The cohort under study was created in 1989 as a long-term project with the intention of studying salutogenetic factors. The study population is rural, fairly large, and has provided data from a broad range of areas. With regard to the type of project, the non-response rate is acceptable and the long period of follow-up is a strength. Analyses of the responders/non-responders indicate no main differences between the 2 surveys. The difference in size of the populations at survey is largely related to fatalities during follow-up.
A large number of studies report that NP and LBP are related to sick-leave, early retirement and disability pension (1, 2). The significance of symptoms from neck and low back has been discussed in other studies (30), which indicate that early symptoms from the neck and low back are only related to a slightly elevated risk of disability in the long-term perspective (31).

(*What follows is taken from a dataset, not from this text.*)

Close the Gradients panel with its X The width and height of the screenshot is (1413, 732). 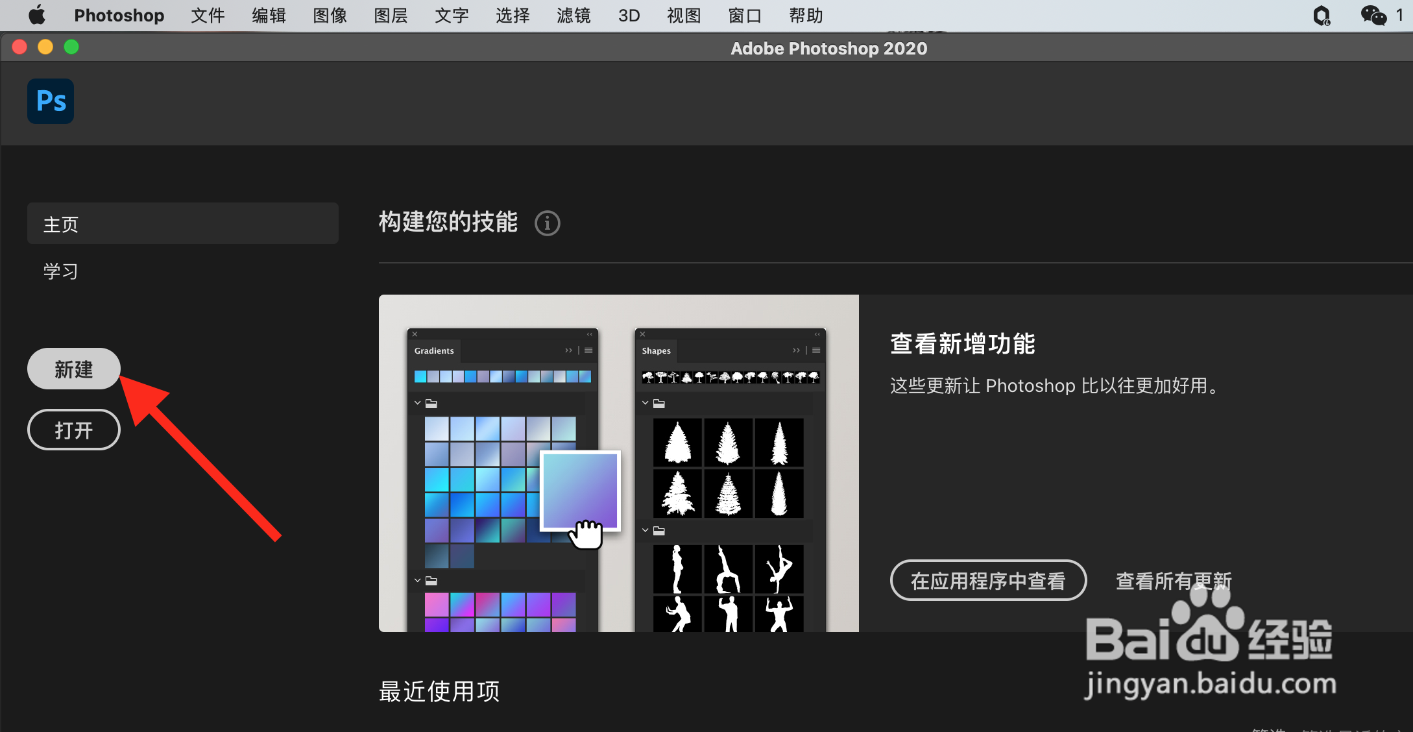point(415,334)
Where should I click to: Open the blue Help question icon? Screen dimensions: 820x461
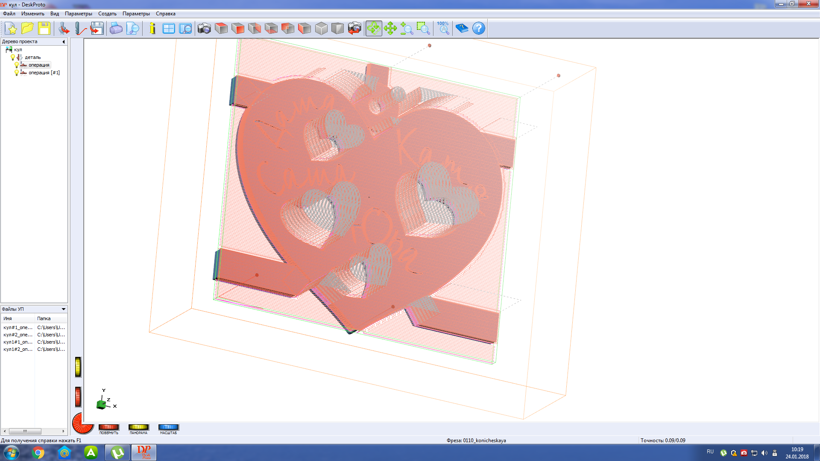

The symptoms and problems of NP and LBP in our study were reported using a questionnaire and answered on location. How this was done has been described in previous studies (32). As reported in a large number of papers, this kind of symptom is very common in the general population (33, 34). Our population may have more of this kind of symptom. Rural men, and especially farmers, have low risks of a number of health problems (35), but musculoskeletal disorders are more common among farmers than in the general population (14).
We have previously made a validation of the diagnoses determined by the physicians in this project and of the diagnoses established in hospitals for the same period and group. The quality of the interview-based diagnoses was high (15).
It is a common belief that high physical workloads generate back pain. A number of studies have described associations between both physical and psychological workload and LBP (36, 37) and sick leave and disability because of back pain (38). Other studies have not been conclusive concerning the relationship between physical workload and reduced capacity (13, 39). In this study we found no effect of physical workload on functioning in a 12-year perspective.
Studies indicate that work stress may negatively affect work capacity in different ways (40, 41). Our results only support a slight effect of work stress in terms of reduced social functioning.
Depression and anxiety is a major factor in all kinds of functional limitations (24, 27). This has not been fully understood or sufficiently noted (42). If mental and emotional aspects are not considered all kinds of rehabilitation processes may fail.
In conclusion, non-specific NP and LBP impacted on the risk of limited physical and social functioning many years later. This risk was only slightly modified by a number of possible confounders. Physical workload had no effect on functioning 12 years later. Current symptoms of depression and anxiety were significantly associated with all kinds of limited functioning. Higher education associated negatively with limited functioning (i.e. this is a significant protective factor).
Acknowledgements
This research project was supported by grants from AFA Insurance, LRF Research Foundation and the Swedish Council for Working Life and Social Research.